You know, there was this doctor in the Modesty Blaise-episodes I used to read as a kid - I believe his name is Giles Pennyfeather - who embodied this. Well, sort of. Pennyfeather is British and sort of fumbling and innocent when it comes to the sort of business Modesty is usually involved in, but very good at what he does. The doctor eventually ends up as one of Modesty's (numerous, I believe) lovers, and at the time this appeared a bit strange. It seemed to me that a dream-come-true woman like Modesty would sooner go for special friend and soulmate Willie Garvin, who did high-flying dropkicks and could throw just about anything and hit, rather than the mellow Dr. Pennyfeather.
Of course, in retrospect, that doctor was just about the epitome of the saviour: the hard-working, skilled man standing at the border between life and death with blood on his hands, keeping people from falling down. The catcher in the rye. Of course a woman like Modesty would go for a man like that. Still though, I was a young boy. I imagined myself as Willie Garvin every time. I'm not even sure getting down and dirty with Modesty had entered the picture yet.
+ + + +
* **TASKS**:
**A.** In the Modesty Blaise reminiscence, which character did the writer imagine being as a young boy?
**B.** Write the next part of the Modesty Blaise reminiscence, picking up after its final sentence.
The listing that comes next has no connection to the Modesty Blaise reminiscence.

* **SUPPLIED MATERIAL**:
+ + + +
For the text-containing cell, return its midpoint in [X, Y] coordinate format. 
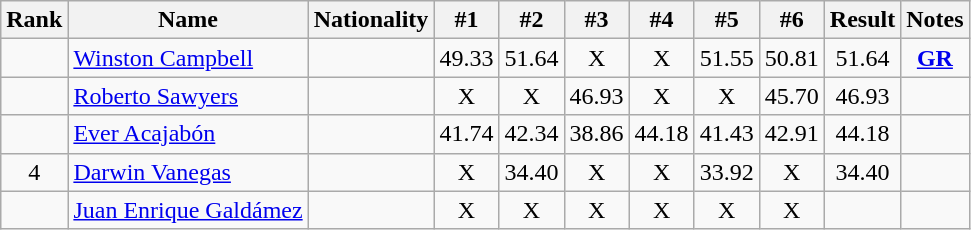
+ + + +
* **PER-TASK ANSWERS**:
**A.** Willie Garvin.

**B.**
Those were the days.

Anyway. So there we were toasting away, and Susanne joined in, got about as stimulated as the rest of us and told us a bit both about her experiences as a gynecologist and her own sex life during the course of the night. I can do nothing but salute her, and admit first impressions were wrong.

The palmtrees sway lazily along the beach, and Erik's nose has picked up a tinge of red. Radiation from our nearest star hits hard at these latitudes. I lean back in my chair, breathe in, and stretch my limbs, staring into the heavens.
What a gem of a planet. What charm did we ever possess, what art did we ever utilize, I wonder, to deserve Earth.